# THE DATA start
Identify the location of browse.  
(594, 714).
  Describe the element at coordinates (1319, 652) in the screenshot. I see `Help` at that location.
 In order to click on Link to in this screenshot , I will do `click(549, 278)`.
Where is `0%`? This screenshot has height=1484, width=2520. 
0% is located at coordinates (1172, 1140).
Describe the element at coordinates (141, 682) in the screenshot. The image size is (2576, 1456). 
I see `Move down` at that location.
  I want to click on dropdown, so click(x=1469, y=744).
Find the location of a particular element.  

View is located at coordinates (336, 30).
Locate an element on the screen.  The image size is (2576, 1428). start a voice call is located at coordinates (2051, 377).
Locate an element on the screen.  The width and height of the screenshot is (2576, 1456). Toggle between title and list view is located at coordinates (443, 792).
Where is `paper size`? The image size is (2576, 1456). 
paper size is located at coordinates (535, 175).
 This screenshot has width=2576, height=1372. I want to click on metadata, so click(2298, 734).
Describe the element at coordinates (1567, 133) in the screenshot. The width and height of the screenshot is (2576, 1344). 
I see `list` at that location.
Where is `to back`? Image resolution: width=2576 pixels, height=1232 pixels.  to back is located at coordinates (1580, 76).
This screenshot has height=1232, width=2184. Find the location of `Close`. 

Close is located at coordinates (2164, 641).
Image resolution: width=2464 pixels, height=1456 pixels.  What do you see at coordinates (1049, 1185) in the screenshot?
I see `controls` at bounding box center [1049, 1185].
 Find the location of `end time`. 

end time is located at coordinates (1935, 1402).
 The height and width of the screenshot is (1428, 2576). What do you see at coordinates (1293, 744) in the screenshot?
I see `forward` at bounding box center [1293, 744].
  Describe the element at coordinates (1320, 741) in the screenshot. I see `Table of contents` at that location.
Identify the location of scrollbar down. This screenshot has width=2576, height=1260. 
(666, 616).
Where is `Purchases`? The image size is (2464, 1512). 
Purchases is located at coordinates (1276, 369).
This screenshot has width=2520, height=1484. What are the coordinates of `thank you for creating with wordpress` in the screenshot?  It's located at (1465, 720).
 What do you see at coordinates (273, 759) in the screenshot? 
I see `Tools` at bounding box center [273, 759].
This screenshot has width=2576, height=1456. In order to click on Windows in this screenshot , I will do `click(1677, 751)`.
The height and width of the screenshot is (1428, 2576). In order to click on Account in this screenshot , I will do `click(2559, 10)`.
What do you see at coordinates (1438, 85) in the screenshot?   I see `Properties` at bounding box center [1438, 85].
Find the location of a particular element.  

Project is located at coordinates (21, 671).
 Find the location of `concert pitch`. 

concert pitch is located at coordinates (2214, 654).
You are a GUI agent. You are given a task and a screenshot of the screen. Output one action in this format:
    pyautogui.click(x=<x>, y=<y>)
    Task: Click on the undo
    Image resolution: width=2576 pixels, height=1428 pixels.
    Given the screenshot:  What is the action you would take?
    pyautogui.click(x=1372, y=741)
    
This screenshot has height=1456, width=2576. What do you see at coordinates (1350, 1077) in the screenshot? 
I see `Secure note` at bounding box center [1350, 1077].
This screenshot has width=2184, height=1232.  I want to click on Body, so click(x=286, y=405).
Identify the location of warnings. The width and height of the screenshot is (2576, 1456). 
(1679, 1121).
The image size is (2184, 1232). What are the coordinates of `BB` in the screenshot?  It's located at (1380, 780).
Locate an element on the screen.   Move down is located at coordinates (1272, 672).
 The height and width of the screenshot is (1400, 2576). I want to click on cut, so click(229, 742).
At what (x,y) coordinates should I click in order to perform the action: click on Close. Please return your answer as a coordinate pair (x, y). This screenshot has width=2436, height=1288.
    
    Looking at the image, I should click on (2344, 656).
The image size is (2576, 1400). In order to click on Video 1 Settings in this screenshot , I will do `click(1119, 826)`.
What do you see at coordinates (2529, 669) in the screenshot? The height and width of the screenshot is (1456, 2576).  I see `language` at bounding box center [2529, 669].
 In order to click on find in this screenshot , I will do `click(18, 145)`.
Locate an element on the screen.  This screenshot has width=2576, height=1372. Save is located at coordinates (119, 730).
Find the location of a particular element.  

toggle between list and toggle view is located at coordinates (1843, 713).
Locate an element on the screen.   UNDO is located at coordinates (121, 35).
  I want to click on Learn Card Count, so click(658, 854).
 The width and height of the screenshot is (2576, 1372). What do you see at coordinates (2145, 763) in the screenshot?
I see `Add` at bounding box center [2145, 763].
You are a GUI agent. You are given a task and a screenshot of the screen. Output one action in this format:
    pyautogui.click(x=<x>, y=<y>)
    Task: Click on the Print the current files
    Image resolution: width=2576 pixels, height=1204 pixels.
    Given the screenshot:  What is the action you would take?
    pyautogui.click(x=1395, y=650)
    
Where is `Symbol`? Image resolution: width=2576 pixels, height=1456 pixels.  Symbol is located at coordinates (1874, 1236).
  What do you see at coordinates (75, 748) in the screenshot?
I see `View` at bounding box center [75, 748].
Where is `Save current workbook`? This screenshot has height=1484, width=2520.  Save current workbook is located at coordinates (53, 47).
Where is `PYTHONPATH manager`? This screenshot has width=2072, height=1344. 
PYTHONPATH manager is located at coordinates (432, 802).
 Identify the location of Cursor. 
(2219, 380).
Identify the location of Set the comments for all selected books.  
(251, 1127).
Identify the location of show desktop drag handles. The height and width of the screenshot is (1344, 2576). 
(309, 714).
# THE DATA end
> _TASK REQUIREMENTS_: Repeat the rows above exactly as they appear, from the line containing "What do you see at coordinates (1438, 85)" through the line containing "concert pitch is".

> _RESULT_:
What do you see at coordinates (1438, 85) in the screenshot?   I see `Properties` at bounding box center [1438, 85].
Find the location of a particular element.  

Project is located at coordinates (21, 671).
 Find the location of `concert pitch`. 

concert pitch is located at coordinates (2214, 654).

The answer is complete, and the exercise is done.